Hey Uncle Sam, reveal your device snoop rules: Rights warriors the ACLU and Privacy International, and friends, are suing the US government to discover the rules and procedures in place for agents authorized to hack into targets' computers, phones, and other devices.

"The lawsuit demands that the agencies disclose which hacking tools and methods they use, how often they use them, the legal basis for employing these methods, and any internal rules that govern them," law student Alex Betschen explained. "We are also seeking any internal audits or investigations related to their use."

'White hat' hacker's Nest beg: A bloke in Arizona, USA, says a hacker broke into his Nest security camera from afar and spoke to him, through the device, warning the fella his equipment was insecure. It appears the chap, Gregg, had secured his Nest using a password that he had reused on another website or service that had been hacked or spilled its credentials. Therefore, miscreants could reuse the leaked password to break into his Nest.

In short, use a unique password for your IoT gear, and activate two-step authentication where possible.

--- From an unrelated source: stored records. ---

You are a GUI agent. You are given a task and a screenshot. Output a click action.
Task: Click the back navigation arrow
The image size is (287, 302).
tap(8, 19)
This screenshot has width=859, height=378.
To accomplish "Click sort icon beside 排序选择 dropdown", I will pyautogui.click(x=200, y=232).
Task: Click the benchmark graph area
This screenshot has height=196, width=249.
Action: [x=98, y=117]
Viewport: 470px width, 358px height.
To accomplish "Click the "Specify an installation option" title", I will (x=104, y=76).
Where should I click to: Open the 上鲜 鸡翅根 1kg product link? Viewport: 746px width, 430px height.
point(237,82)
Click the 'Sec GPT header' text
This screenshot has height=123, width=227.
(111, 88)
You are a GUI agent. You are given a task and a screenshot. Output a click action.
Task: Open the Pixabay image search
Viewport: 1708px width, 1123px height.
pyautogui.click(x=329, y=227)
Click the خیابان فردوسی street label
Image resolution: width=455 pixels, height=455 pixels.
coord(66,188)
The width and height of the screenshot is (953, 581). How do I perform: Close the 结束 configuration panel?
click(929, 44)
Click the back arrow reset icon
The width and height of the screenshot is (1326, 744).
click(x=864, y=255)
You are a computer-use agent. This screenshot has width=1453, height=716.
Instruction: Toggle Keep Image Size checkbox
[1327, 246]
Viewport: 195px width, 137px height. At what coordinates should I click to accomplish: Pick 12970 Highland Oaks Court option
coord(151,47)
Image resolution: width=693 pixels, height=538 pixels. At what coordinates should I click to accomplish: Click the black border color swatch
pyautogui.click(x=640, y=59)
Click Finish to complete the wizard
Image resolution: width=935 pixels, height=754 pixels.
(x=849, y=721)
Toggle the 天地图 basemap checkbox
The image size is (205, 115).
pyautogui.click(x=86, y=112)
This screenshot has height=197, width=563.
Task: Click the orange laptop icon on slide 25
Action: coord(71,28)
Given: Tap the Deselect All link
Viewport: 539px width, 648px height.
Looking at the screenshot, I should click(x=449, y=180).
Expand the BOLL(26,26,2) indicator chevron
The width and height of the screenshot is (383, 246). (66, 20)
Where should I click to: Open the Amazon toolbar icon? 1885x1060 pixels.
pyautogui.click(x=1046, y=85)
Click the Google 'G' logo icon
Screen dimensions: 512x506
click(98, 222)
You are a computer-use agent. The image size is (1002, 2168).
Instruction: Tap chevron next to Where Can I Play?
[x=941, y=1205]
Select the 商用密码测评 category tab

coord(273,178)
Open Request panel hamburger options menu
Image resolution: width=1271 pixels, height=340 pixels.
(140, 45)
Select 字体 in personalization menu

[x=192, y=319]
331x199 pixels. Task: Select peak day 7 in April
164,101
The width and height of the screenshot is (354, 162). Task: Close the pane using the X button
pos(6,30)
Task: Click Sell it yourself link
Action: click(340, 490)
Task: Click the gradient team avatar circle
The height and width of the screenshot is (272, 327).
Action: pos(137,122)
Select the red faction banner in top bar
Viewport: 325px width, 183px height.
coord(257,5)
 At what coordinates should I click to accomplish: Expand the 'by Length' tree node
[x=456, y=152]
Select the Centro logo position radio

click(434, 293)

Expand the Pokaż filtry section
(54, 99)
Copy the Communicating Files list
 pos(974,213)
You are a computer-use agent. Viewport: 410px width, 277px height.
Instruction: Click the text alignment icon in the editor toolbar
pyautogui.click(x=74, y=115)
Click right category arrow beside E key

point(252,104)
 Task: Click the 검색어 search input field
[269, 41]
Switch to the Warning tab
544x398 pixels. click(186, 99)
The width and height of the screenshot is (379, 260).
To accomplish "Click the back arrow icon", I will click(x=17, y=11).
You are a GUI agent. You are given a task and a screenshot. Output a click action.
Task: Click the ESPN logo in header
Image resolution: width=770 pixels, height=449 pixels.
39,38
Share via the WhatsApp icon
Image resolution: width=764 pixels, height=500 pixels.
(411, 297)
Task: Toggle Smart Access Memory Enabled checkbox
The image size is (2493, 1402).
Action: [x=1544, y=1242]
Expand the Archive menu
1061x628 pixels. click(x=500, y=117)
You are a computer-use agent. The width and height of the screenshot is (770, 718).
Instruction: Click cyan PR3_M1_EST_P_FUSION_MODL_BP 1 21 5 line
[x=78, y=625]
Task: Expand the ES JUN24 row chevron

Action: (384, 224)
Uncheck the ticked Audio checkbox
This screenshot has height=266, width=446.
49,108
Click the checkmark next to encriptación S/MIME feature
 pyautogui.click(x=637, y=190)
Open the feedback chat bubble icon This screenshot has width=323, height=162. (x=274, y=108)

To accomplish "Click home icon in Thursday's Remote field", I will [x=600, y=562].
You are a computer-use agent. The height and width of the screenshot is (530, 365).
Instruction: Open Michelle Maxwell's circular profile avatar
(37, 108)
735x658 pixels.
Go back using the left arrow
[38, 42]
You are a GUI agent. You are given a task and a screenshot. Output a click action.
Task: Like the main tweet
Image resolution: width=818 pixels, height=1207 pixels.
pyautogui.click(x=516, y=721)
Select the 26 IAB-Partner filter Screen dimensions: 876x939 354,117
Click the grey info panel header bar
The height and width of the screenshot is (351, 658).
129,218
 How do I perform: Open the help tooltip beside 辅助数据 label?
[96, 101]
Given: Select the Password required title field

Hands off, St Jules: The UK government should let Wikileaks supremo Julian Assange walk free from Ecuador's London embassy without arrest or extradition, UN human rights gurus urged on Friday. The UN is essentially reiterating its 2016 declaration that Assange is being effectively detained unlawfully in Blighty.

Big trouble in big China: Watch out, if you're using ThinkPHP. Roughly 50,000 Chinese websites have been attacked after a proof-of-concept remote-code execution exploit for ThinkPHP versions 5.0.23 and 5.1.31 was made public this month.

And finally... Be aware that it is possible to phish your multi-factor authentication tokens, as phishing targets in the Middle East and North Africa found out. Make sure you're visiting the real website of your email provider, bank, and so on, rather than something dodgy like protonemail dot-com that will pretend to be a legit site, automatically snaffling your username, password, and token, as you enter them.

Keybase has fixed a local privilege escalation bug in its Linux software. And the Go programming language maintainers have patched a bunch of vulnerabilities – one allowed remote-code execution via go get -u.